§ Direction:
Format the material as a numbered list, starting at the line containing "Apply the Stock quick filter" and ending with the line containing "This screenshot has height=859, width=1400.", both included. Skip blank lines and leave out the pictures.

** Begin Provided material **

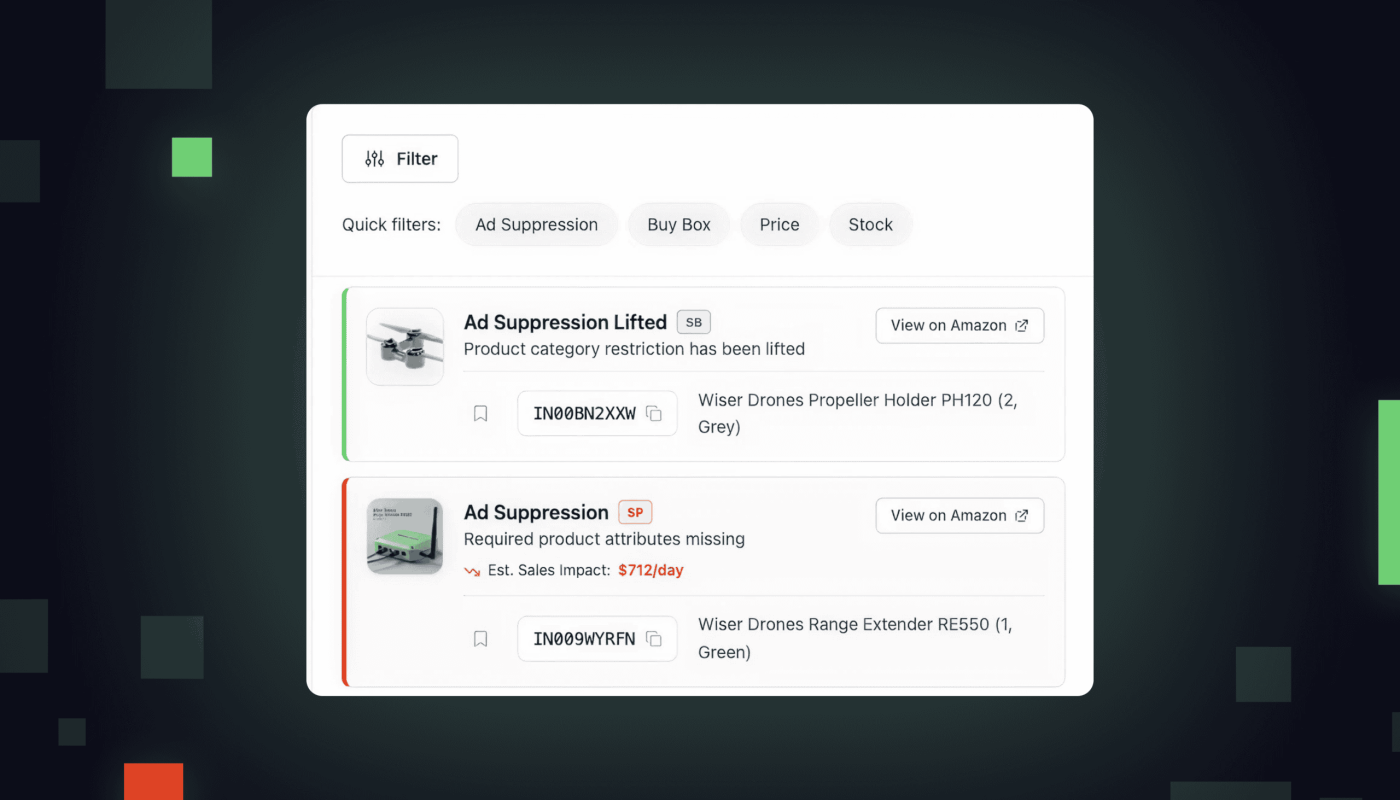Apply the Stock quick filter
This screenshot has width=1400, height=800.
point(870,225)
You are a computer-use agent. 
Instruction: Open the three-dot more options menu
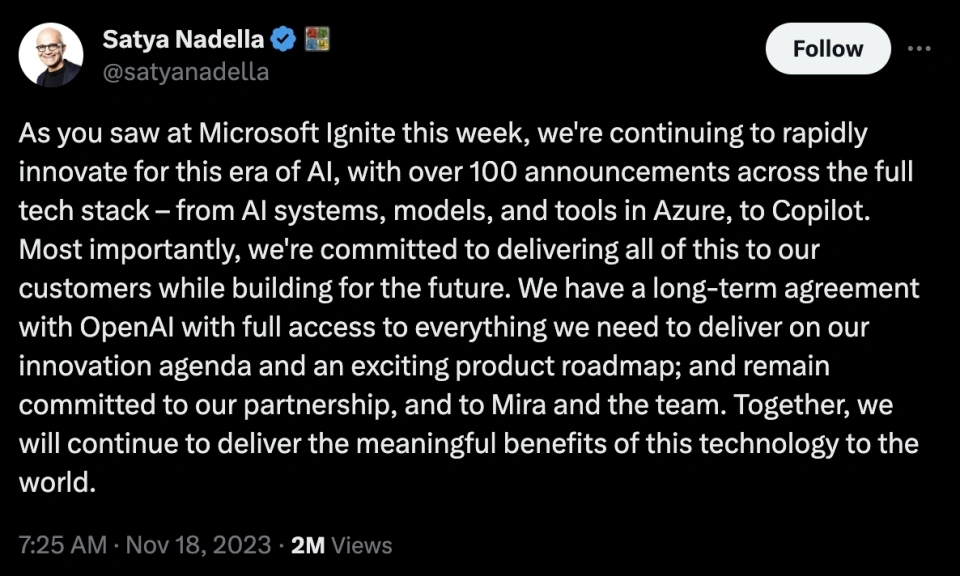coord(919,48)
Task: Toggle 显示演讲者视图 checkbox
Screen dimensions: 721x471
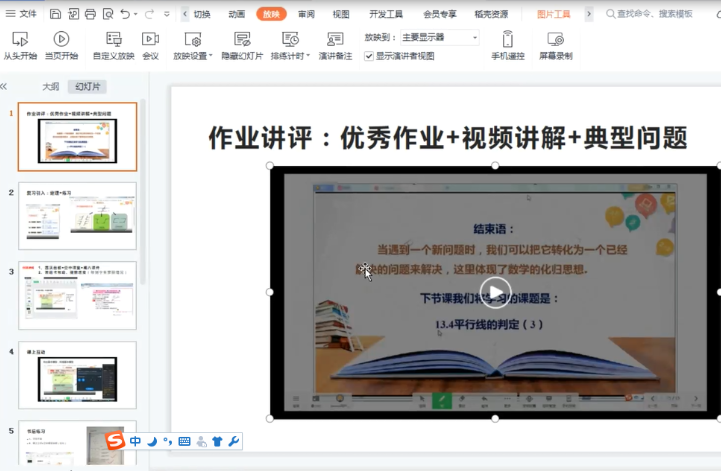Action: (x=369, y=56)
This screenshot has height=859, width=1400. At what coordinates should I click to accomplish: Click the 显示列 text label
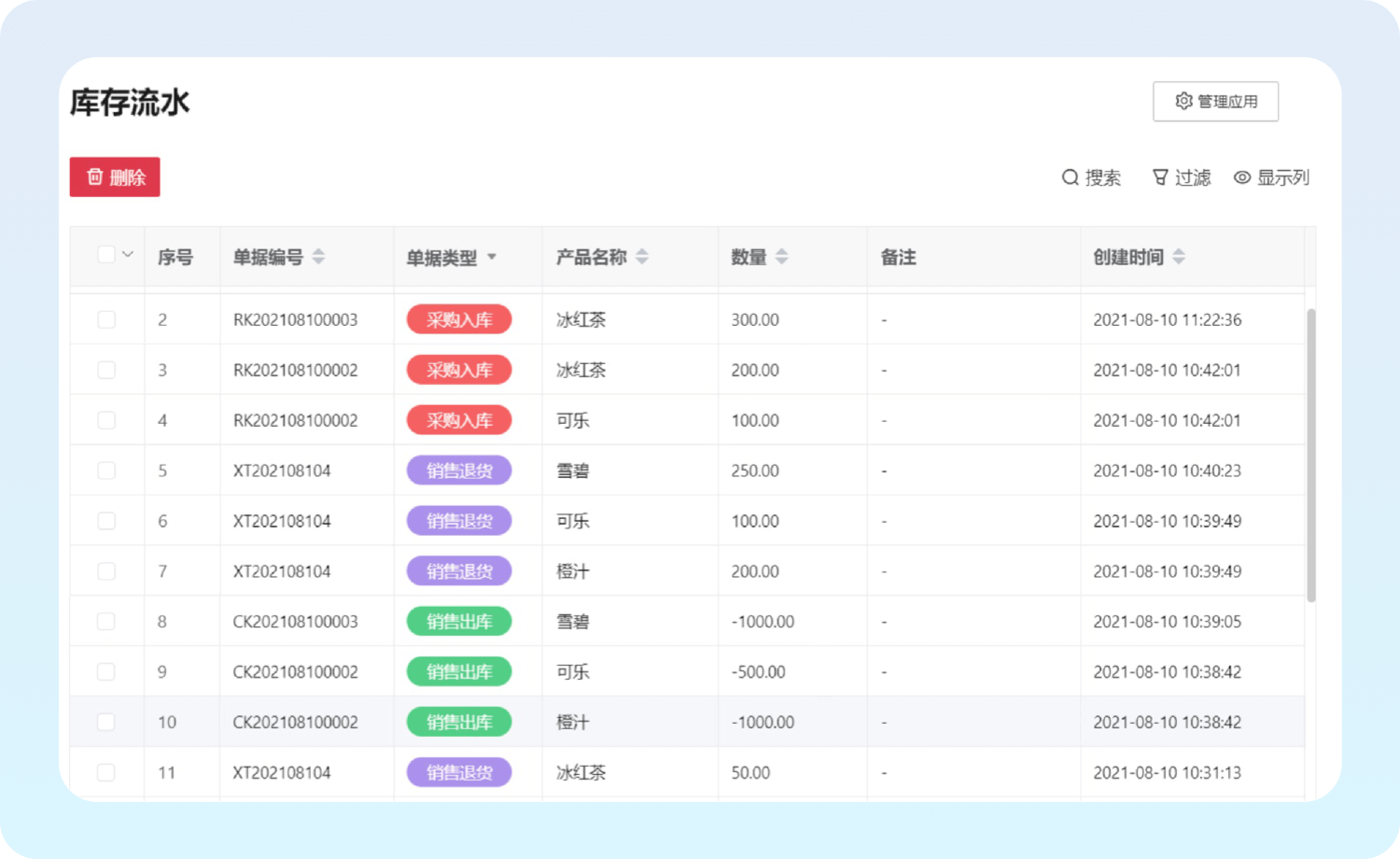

** End Provided material **
** Begin Provided material **

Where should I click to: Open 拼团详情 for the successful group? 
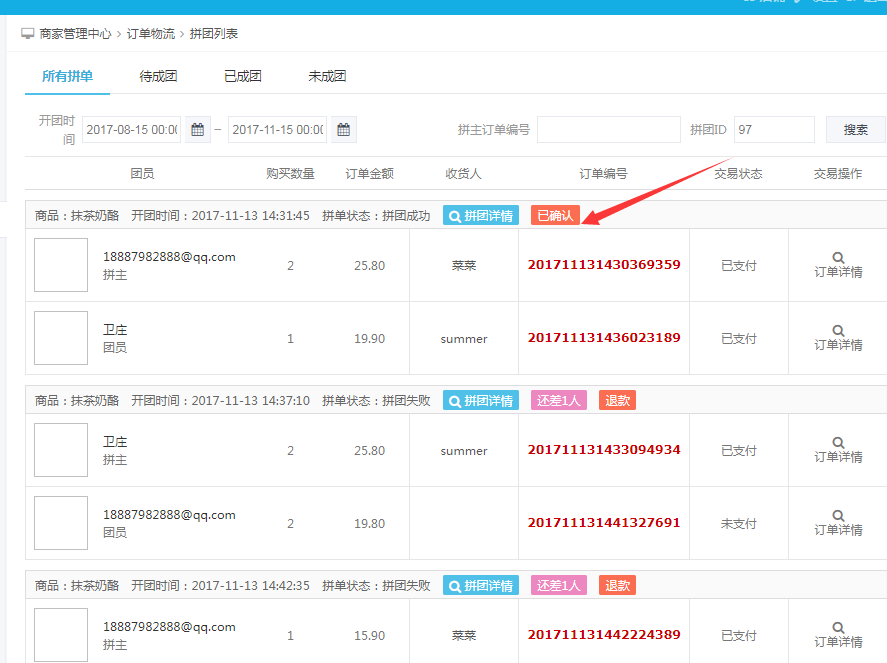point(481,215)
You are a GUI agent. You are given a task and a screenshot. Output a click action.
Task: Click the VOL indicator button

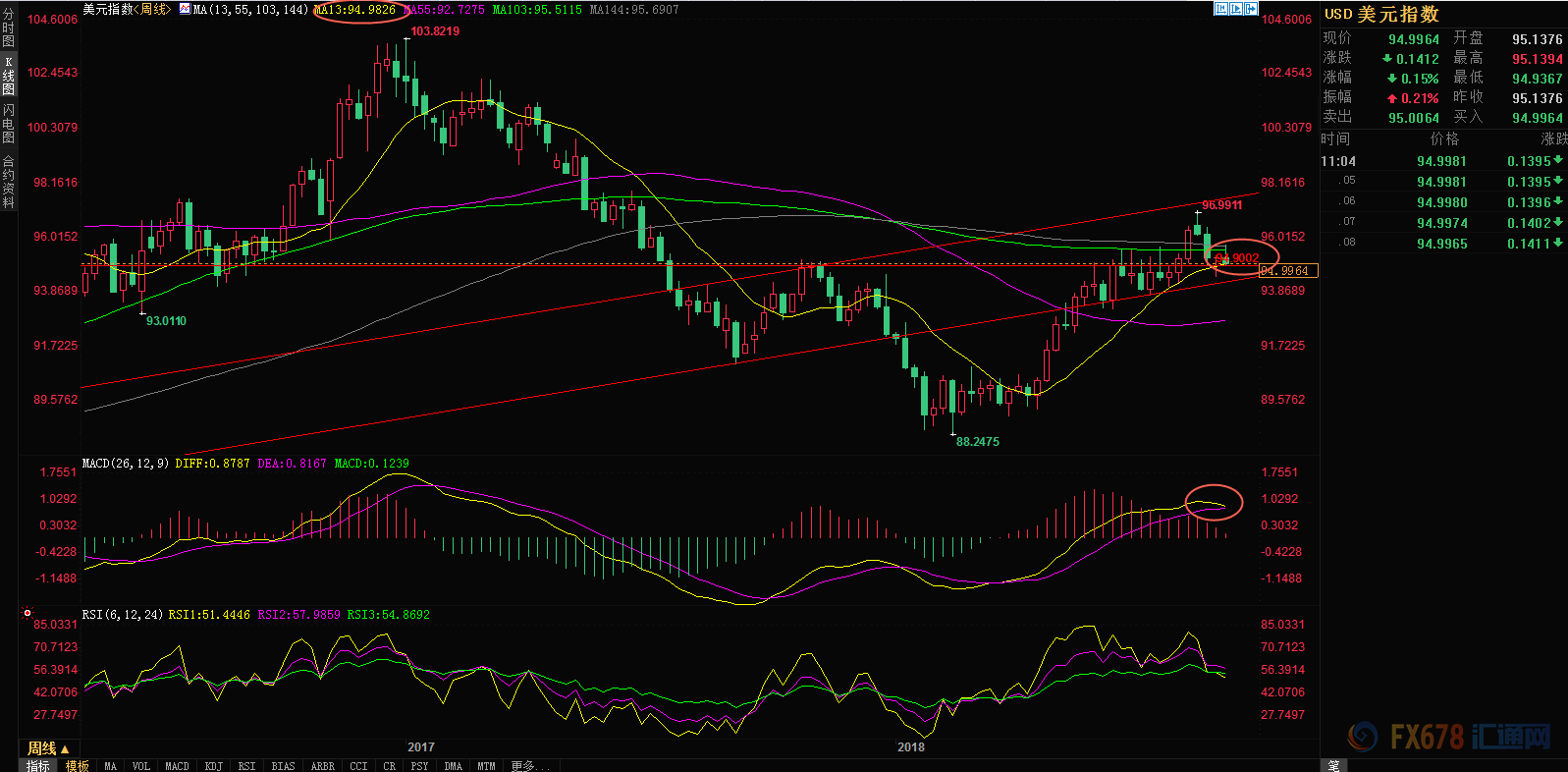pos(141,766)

** End Provided material **
** Begin Provided material **

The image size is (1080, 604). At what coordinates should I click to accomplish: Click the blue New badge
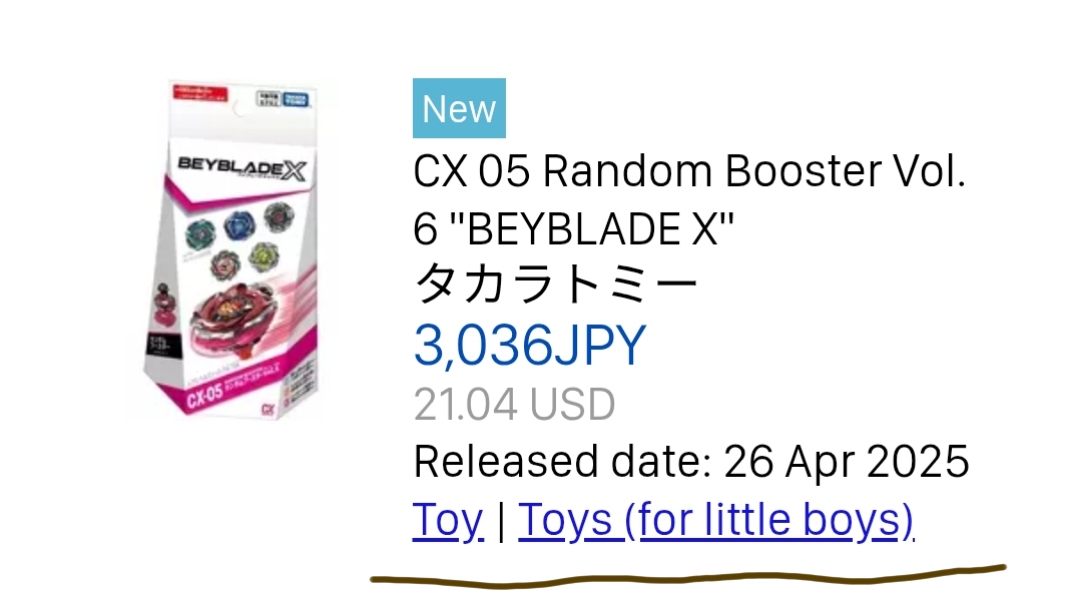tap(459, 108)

** End Provided material **

§ Complete answer:
1. Apply the Stock quick filter
2. This screenshot has width=1400, height=800.
3. point(870,225)
4. You are a computer-use agent. 
5. Instruction: Open the three-dot more options menu
6. coord(919,48)
7. Task: Toggle 显示演讲者视图 checkbox
8. Screen dimensions: 721x471
9. Action: (x=369, y=56)
10. This screenshot has height=859, width=1400. At what coordinates should I click to accomplish: Click the 显示列 text label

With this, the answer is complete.